● REQUIRED ACTION: Set out the records again, keeping every word as it is.

● DATASET CONTENT:
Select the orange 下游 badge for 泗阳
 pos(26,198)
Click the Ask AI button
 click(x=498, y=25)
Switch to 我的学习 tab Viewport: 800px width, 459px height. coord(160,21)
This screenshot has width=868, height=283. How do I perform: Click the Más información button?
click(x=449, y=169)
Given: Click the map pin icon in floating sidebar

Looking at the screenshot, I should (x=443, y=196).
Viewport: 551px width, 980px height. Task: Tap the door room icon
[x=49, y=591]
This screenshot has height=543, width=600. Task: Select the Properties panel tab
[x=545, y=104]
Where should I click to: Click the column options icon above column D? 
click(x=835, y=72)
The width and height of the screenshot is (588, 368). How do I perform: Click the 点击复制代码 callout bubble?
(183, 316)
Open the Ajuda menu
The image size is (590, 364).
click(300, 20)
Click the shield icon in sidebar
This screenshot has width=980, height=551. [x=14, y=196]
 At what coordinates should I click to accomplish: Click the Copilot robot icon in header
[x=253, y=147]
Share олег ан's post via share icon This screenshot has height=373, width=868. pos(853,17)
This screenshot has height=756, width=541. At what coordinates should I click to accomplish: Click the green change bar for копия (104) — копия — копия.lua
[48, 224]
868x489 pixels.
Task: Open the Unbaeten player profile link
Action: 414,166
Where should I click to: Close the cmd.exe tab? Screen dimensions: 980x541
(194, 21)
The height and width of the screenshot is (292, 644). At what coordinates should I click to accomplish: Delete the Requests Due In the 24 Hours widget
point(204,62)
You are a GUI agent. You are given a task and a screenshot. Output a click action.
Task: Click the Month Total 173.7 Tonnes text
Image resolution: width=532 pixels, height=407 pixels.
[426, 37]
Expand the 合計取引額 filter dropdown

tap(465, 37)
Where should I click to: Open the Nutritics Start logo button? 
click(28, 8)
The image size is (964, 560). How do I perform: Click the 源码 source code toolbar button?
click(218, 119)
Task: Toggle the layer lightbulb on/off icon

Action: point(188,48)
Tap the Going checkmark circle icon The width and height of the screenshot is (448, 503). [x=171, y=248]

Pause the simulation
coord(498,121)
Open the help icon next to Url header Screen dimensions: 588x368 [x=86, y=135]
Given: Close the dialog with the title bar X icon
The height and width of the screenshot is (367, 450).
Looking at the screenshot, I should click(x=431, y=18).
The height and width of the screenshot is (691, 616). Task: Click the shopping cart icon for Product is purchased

● WRITTEN RESPONSE:
Select the orange 下游 badge for 泗阳
 pos(26,198)
Click the Ask AI button
 click(x=498, y=25)
Switch to 我的学习 tab Viewport: 800px width, 459px height. coord(160,21)
This screenshot has width=868, height=283. How do I perform: Click the Más información button?
click(x=449, y=169)
Given: Click the map pin icon in floating sidebar

Looking at the screenshot, I should (x=443, y=196).
Viewport: 551px width, 980px height. Task: Tap the door room icon
[x=49, y=591]
This screenshot has height=543, width=600. Task: Select the Properties panel tab
[x=545, y=104]
Where should I click to: Click the column options icon above column D? 
click(x=835, y=72)
The width and height of the screenshot is (588, 368). How do I perform: Click the 点击复制代码 callout bubble?
(183, 316)
Open the Ajuda menu
The image size is (590, 364).
click(300, 20)
Click the shield icon in sidebar
This screenshot has width=980, height=551. [x=14, y=196]
 At what coordinates should I click to accomplish: Click the Copilot robot icon in header
[x=253, y=147]
Share олег ан's post via share icon This screenshot has height=373, width=868. pos(853,17)
This screenshot has height=756, width=541. At what coordinates should I click to accomplish: Click the green change bar for копия (104) — копия — копия.lua
[48, 224]
868x489 pixels.
Task: Open the Unbaeten player profile link
Action: 414,166
Where should I click to: Close the cmd.exe tab? Screen dimensions: 980x541
(194, 21)
The height and width of the screenshot is (292, 644). At what coordinates should I click to accomplish: Delete the Requests Due In the 24 Hours widget
point(204,62)
You are a GUI agent. You are given a task and a screenshot. Output a click action.
Task: Click the Month Total 173.7 Tonnes text
Image resolution: width=532 pixels, height=407 pixels.
[426, 37]
Expand the 合計取引額 filter dropdown

tap(465, 37)
Where should I click to: Open the Nutritics Start logo button? 
click(28, 8)
The image size is (964, 560). How do I perform: Click the 源码 source code toolbar button?
click(218, 119)
Task: Toggle the layer lightbulb on/off icon

Action: point(188,48)
Tap the Going checkmark circle icon The width and height of the screenshot is (448, 503). [x=171, y=248]

Pause the simulation
coord(498,121)
Open the help icon next to Url header Screen dimensions: 588x368 [x=86, y=135]
Given: Close the dialog with the title bar X icon
The height and width of the screenshot is (367, 450).
Looking at the screenshot, I should click(x=431, y=18).
The height and width of the screenshot is (691, 616). Task: Click the shopping cart icon for Product is purchased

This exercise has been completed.